Maybe it isn’t that informants are difficult to spot but rather that we have collectively ignored the signs that give them away. To save our movements, we need to come to terms with the connections between gender violence, male privilege, and the strategies that informants (and people who just act like them) use to destabilize radical movements. Time and again heterosexual men in radical movements have been allowed to assert their privilege and subordinate others. Despite all that we say to the contrary, the fact is that radical social movements and organizations in the United States have refused to seriously address gender violence[1] as a threat to the survival of our struggles. We’ve treated misogyny, homophobia, and heterosexism as lesser evils—secondary issues—that will eventually take care of themselves or fade into the background once the “real” issues—racism, the police, class inequality, U.S. wars of aggression—are resolved. There are serious consequences for choosing ignorance. Misogyny and homophobia are central to the reproduction of violence in radical activist communities. Scratch a misogynist and you’ll find a homophobe. Scratch a little deeper and you might find the makings of a future informant (or someone who just destabilizes movements like informants do).
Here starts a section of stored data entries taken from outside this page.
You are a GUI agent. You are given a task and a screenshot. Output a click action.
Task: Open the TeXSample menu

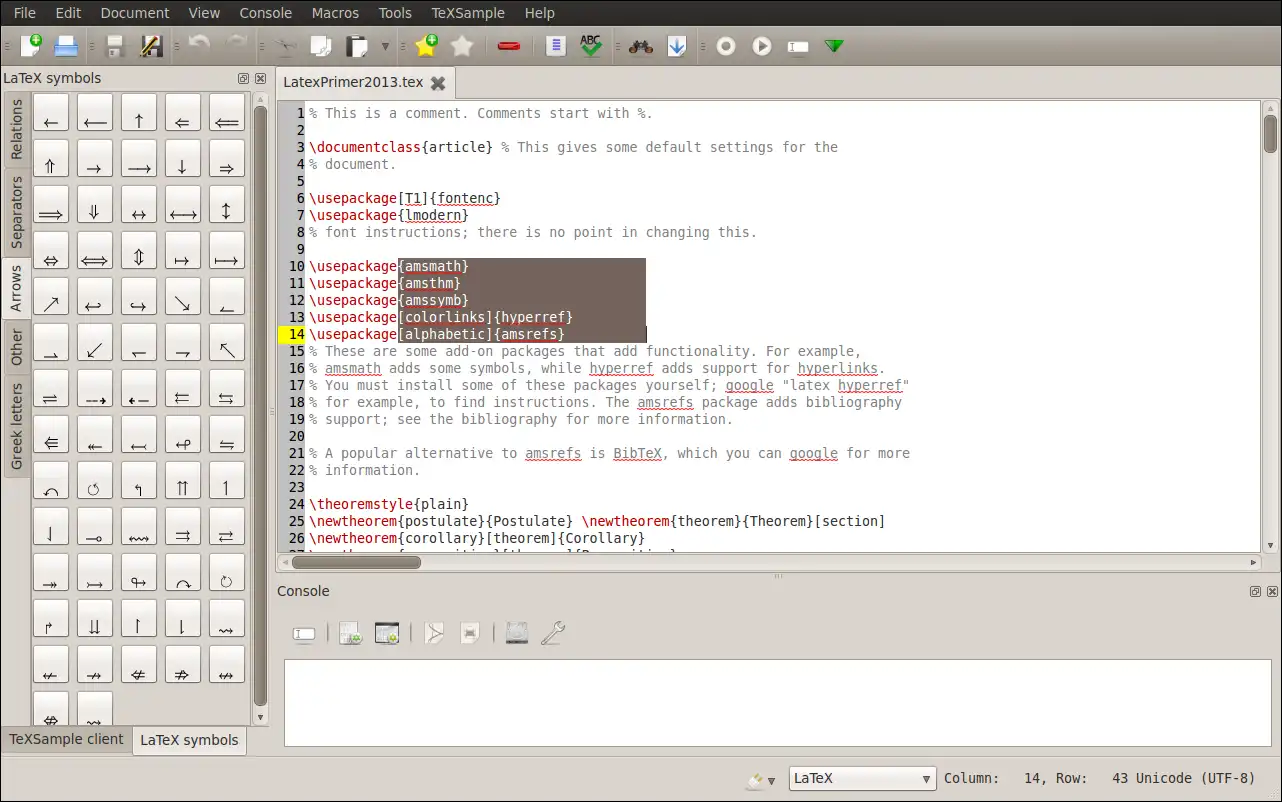click(468, 13)
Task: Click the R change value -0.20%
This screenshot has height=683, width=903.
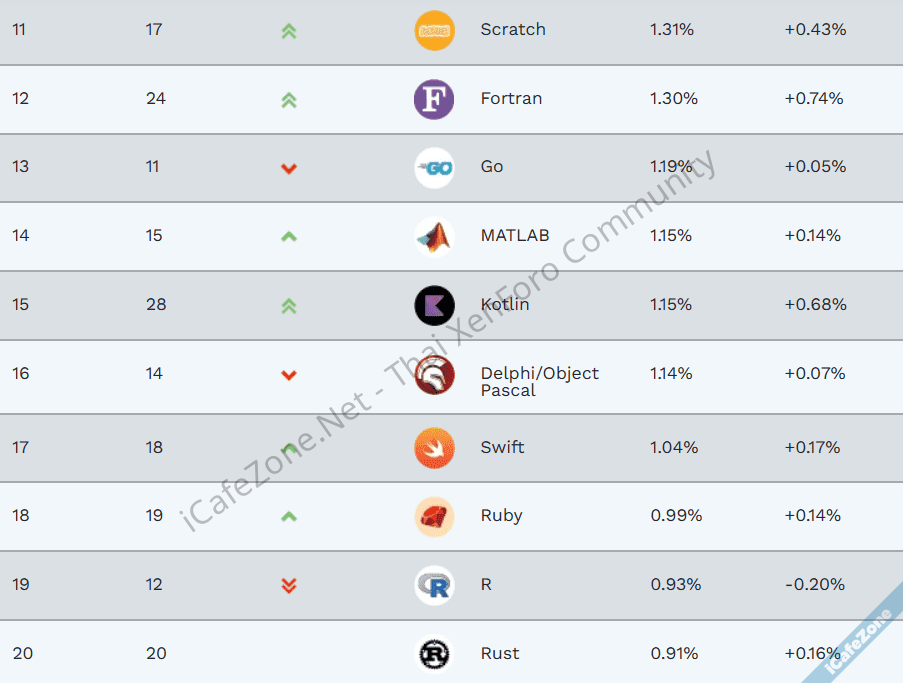Action: [814, 584]
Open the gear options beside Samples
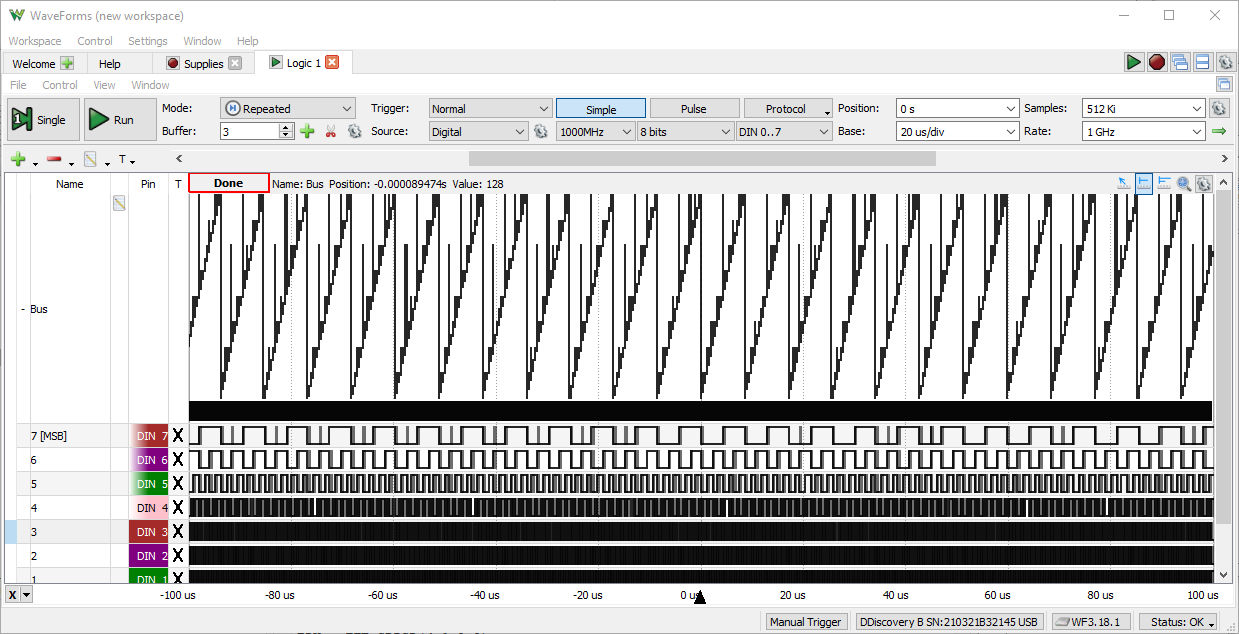The height and width of the screenshot is (634, 1239). [x=1219, y=109]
The Makings of an Informant: Brandon Darby and Common Ground
On Democracy Now! Malik Rahim, former Black Panther and cofounder of Common Ground in New Orleans, spoke about how devastated he was by Darby’s revelation that he was an FBI informant. Several times he stated that his heart had been broken. He especially lamented all of the “young ladies” who left Common Ground as a result of Darby’s domineering, aggressive style of organizing. And when those “young ladies” complained? Well, their concerns likely fell on sympathetic but ultimately unresponsive ears—everything may have been true, and after the fact everyone admits how disruptive Darby was, quick to suggest violent, ill-conceived direct-action schemes that endangered everyone he worked with. There were even claims of Darby sexually assaulting female organizers at Common Ground and in general being dismissive of women working in the organization.[2] Darby created conflict in all of the organizations he worked with, yet people were hesitant to hold him accountable because of his history and reputation as an organizer and his “dedication” to “the work.” People continued to defend him until he outed himself as an FBI informant. Even Rahim, for all of his guilt and angst, chose to leave Darby in charge of Common Ground although every time there was conflict in the organization it seemed to involve Darby.
Maybe if organizers made collective accountability around gender violence a central part of our practices we could neutralize people who are working on behalf of the state to undermine our struggles. I’m not talking about witch hunts; I’m talking about organizing in such a way that we nip a potential Brandon Darby in the bud before he can hurt more people. Informants are hard to spot, but my guess is that where there is smoke there is fire, and someone who creates chaos wherever he goes is either an informant or an irresponsible, unaccountable time bomb who can be unintentionally as effective at undermining social-justice organizing as an informant. Ultimately they both do the work of the state and need to be held accountable.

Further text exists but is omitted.